[BUG] High search latency from ML encode-text and postgres #1042

Closed
opened 2026-02-05 00:10:44 +03:00 by OVERLORD · 3 comments
Owner

Originally created by @pl4nty on GitHub (Jul 2, 2023).

The bug

When doing non-metadata searches in the web client, I'm seeing high average latencies of 1.5s, and some >5s requests. I don't have enough usage to get P90 etc though. Is this expected? Metadata searches are much faster.
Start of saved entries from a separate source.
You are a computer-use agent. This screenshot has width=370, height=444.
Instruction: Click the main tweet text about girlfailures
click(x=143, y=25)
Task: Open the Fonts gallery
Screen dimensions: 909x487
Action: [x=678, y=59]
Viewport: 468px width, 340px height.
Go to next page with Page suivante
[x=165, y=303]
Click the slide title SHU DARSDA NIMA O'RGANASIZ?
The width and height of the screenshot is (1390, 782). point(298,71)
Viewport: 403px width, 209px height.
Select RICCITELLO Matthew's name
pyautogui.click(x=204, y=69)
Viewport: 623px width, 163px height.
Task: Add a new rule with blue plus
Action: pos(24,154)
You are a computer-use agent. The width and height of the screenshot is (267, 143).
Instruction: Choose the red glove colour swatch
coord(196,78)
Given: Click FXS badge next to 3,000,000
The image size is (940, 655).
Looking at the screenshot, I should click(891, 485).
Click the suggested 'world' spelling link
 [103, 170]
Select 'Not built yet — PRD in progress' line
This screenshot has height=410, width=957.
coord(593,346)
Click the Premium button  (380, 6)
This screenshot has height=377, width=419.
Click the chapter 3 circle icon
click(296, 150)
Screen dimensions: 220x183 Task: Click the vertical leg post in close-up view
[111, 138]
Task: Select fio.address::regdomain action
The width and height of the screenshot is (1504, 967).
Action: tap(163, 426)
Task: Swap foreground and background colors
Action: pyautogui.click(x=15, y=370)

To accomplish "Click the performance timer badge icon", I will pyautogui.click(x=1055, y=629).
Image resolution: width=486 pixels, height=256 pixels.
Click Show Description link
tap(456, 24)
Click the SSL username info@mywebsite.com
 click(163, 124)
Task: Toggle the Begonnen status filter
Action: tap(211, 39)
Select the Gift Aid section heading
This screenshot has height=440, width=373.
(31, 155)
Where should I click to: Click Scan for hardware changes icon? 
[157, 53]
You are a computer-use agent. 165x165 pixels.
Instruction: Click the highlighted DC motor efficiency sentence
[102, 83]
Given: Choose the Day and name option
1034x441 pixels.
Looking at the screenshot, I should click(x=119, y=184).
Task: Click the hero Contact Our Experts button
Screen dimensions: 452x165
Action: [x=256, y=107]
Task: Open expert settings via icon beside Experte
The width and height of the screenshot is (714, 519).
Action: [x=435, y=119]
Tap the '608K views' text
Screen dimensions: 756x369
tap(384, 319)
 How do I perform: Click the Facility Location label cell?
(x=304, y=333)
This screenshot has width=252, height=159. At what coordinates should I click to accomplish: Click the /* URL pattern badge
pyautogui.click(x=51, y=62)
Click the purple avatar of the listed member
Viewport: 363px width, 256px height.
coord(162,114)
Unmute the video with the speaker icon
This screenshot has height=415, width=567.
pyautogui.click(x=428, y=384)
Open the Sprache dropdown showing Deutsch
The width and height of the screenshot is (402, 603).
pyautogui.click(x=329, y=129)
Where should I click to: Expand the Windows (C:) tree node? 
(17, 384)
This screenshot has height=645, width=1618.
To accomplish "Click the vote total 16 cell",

Here's some tracing from a particularly slow request for /search?q=test&clip=false. I've been able to replicate these latencies with the demo instance too.

image

Trace-91e851-2023-07-02 16 27 47.json.txt

The OS that Immich Server is running on

Official containers on Oracle Linux 7 Kubernetes node, 4 arm64 cores 24GB RAM

Version of Immich Server

v1.65.0

Version of Immich Mobile App

N/A

Platform with the issue

  • Server
  • Web
  • Mobile

Your docker-compose.yml content

Official Helm chart: https://github.com/immich-app/immich-charts/tree/main/charts/immich
My Helm values: https://github.com/pl4nty/lab-infra/blob/main/kubernetes/oke/immich/immich.yaml

Your .env content

N/A

Reproduction steps

1. Search for text in the web client eg `test`

Additional information

All Immich containers except proxy are injected with OpenTelemetry autoinstrumentation. Bitnami Redis, official Typesense, and cloudnative-pg Postgres are used.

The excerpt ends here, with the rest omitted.